Take a leaf, give it a nibble and you’ll suddenly get the shock of your life. This little plant has a chilli-pepper hit so unexpectedly Tijuana that it will fill your mouth with joyous spicy fire and have you reaching for a glass of milk.

I find it wonderful that something derided as a common weed, destined to meet its fate at the hands of the nation’s strimmers and lawnmowers, is actually a proper culinary ingredient that will drag any disillusioned supermarket salad into the warm light of edibility.

Anti-microbial and astringent, it was traditionally used to treat wounds; also, as is common with wild plants, as a diuretic. Folklore held that it could promote fiery passion and fidelity whilst also keeping evil witchcraft at bay. Witches weren’t evil, of course, they were some of the few who actually practiced effective herbal medicine, and yet they were persecuted by imbecilic zealots who preferred quack-like cures such as covering one’s body in burned owl feathers to cure gout.

Water pepper (Persicaria hydropiper)
Water pepper (Persicaria hydropiper)

Haw Berries

Overshadowed by more celebrated fruit such as damsons, rose hips and sloes, the humble haw berry is often sidelined, a miscarriage of justice I will do my best to correct.

2025 is what we call a “mast” year: stroll down any country lane, and you’ll see trees and bushes weighed down with fruit and nuts. Nature is straining to produce as many fruiting seeds as possible.

Why this happens is not entirely clear. Everything, right from the first snowdrops of January, has been turbo-charged this year. Maybe it’s the cold winter, or a response to last year’s washout. Either way, it has probably been accelerated by one of the driest summers in living memory.

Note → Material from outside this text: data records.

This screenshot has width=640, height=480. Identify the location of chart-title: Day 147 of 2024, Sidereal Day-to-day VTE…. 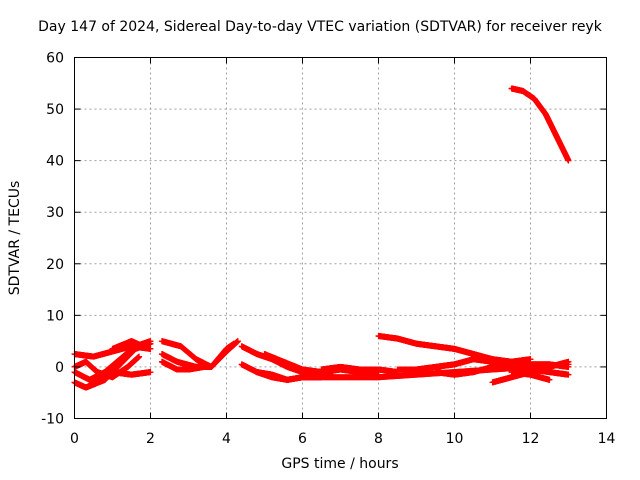
(320, 27).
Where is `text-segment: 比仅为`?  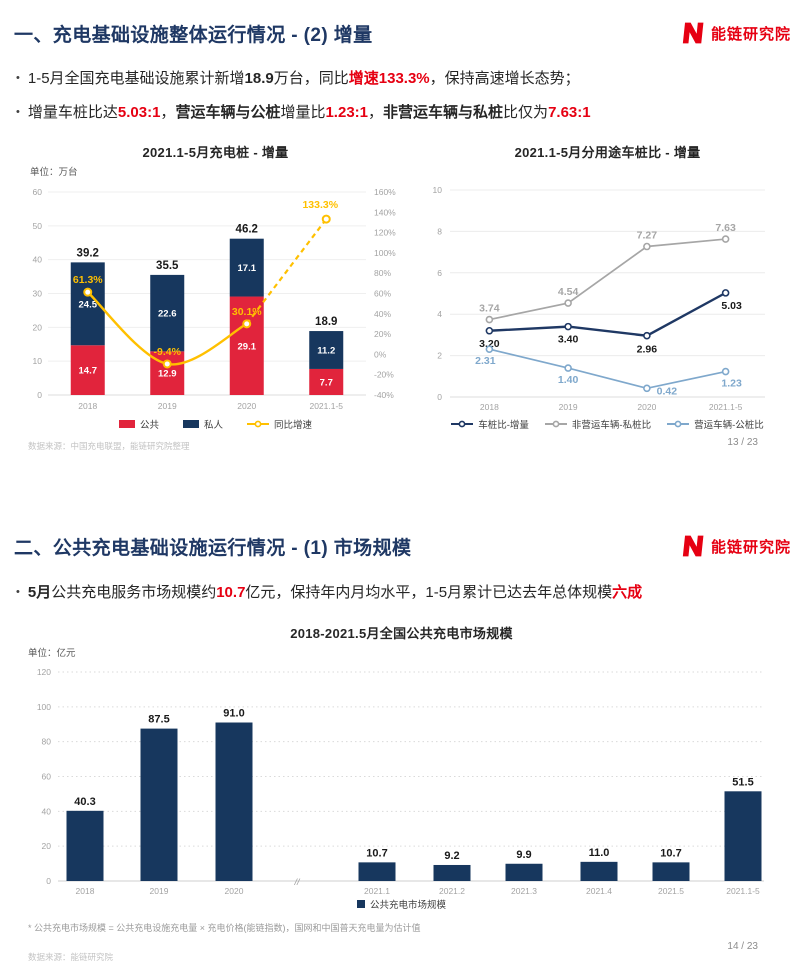 text-segment: 比仅为 is located at coordinates (526, 112).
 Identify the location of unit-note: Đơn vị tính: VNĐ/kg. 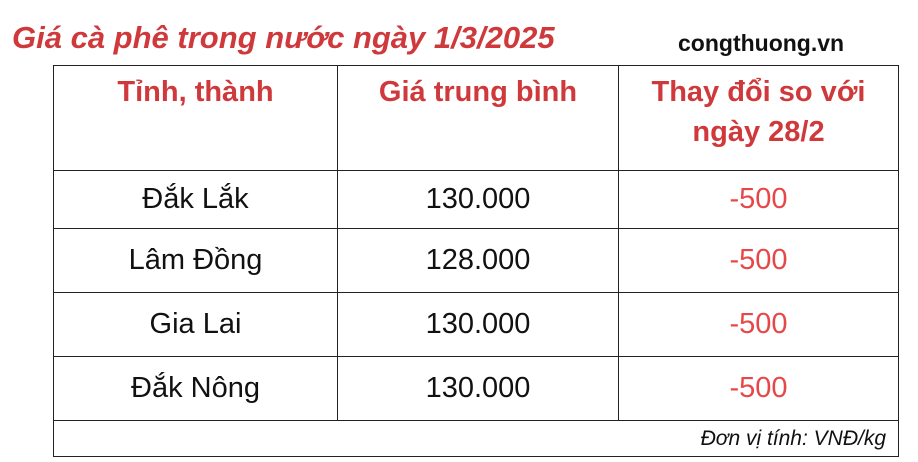
(476, 438).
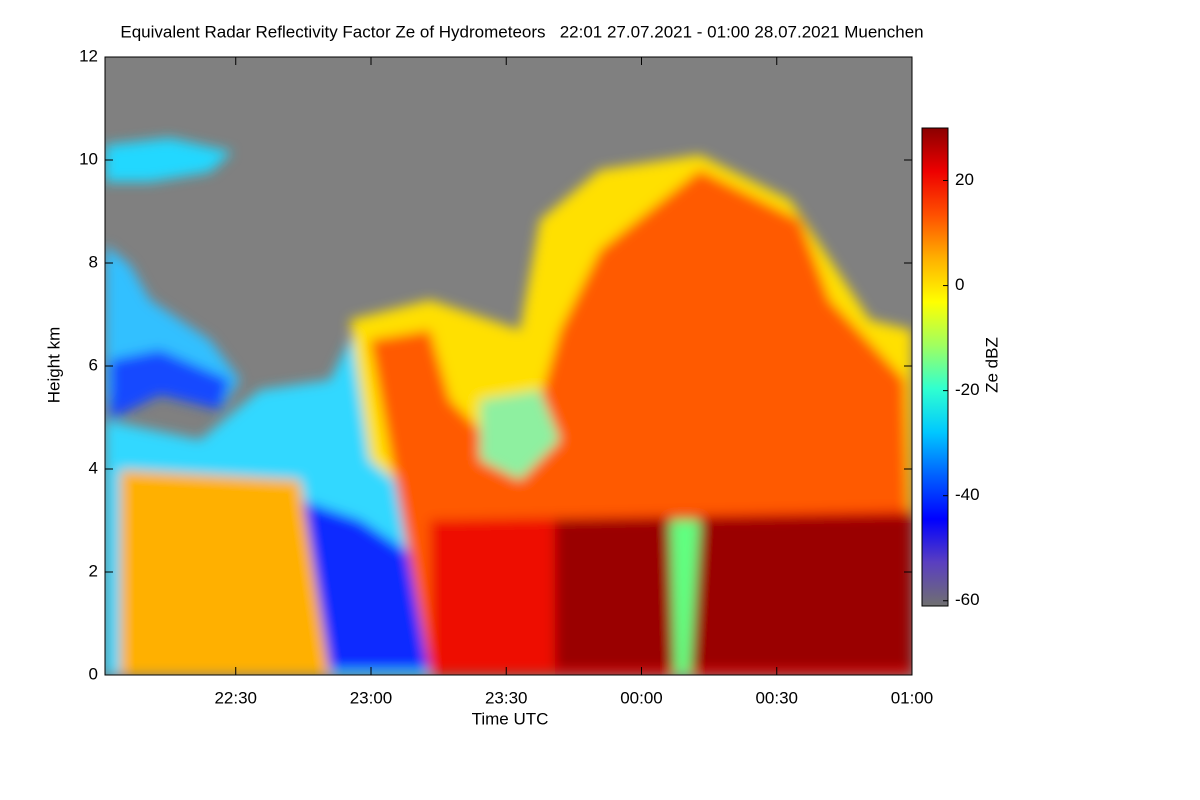 The width and height of the screenshot is (1200, 800). I want to click on x-tick-label: 01:00, so click(912, 698).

Hawthorn berries are everywhere, wonderful clouds of crimson fruit bending the boughs of their hosts. Whilst edible, the berries are not particularly interesting in their raw form: the soft flesh has a texture not dissimilar to avocado, and little taste. However, boiling the berries, sieving the juice and reducing it with sugar produces a wonderfully tangy tasty syrup. Packed with vitamin C, and excellent on pancakes.

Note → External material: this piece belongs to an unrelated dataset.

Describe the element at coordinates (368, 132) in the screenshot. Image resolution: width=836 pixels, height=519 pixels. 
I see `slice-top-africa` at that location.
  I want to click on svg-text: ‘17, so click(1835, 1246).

Apparently, hawthorn is Britain’s unluckiest tree, according to a poll taken in the 1930s, anyway. I can’t help but think it must have been a fairly quiet week on the news desk for this to have made the headlines.

Why it is unlucky is unclear, but it is reputed to smell like the plague (I must say I’ve never noticed this). In the Christian tradition, it’s held that Joseph of Arimathea, having finished his adventures with Jesus and the gang, travelled to Glastonbury, where he thrust his staff into the Tor, from which grew a sacred hawthorn. I’ve met people to this day who claim to have trees grown from its cuttings, but I remain sceptical.

Wild haw berries
Wild haw berries

Nicknamed ‘bread and cheese’ (presumably the leaves are the bread, and the soft flesh of the berries are the cheese), it’s not advisable to eat the leaves as they contain a beta-blocker, and the stones of the fruit contain cyanogenic glycosides, so discard them as well.

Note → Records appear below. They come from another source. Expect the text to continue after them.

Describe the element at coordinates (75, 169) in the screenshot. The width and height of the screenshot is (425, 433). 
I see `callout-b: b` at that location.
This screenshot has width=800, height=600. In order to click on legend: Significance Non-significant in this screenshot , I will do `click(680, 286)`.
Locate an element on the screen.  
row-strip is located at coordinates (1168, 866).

So, these are three lesser-known wild edibles that I look forward to both foraging and cooking with every year. There are treasures to be found at all times of year in the wonderful British countryside: arm yourself with a good handbook, get out there and try something different.

But I beg you, always follow the golden rule...don’t eat anything unless you know the difference between Death and Dinner!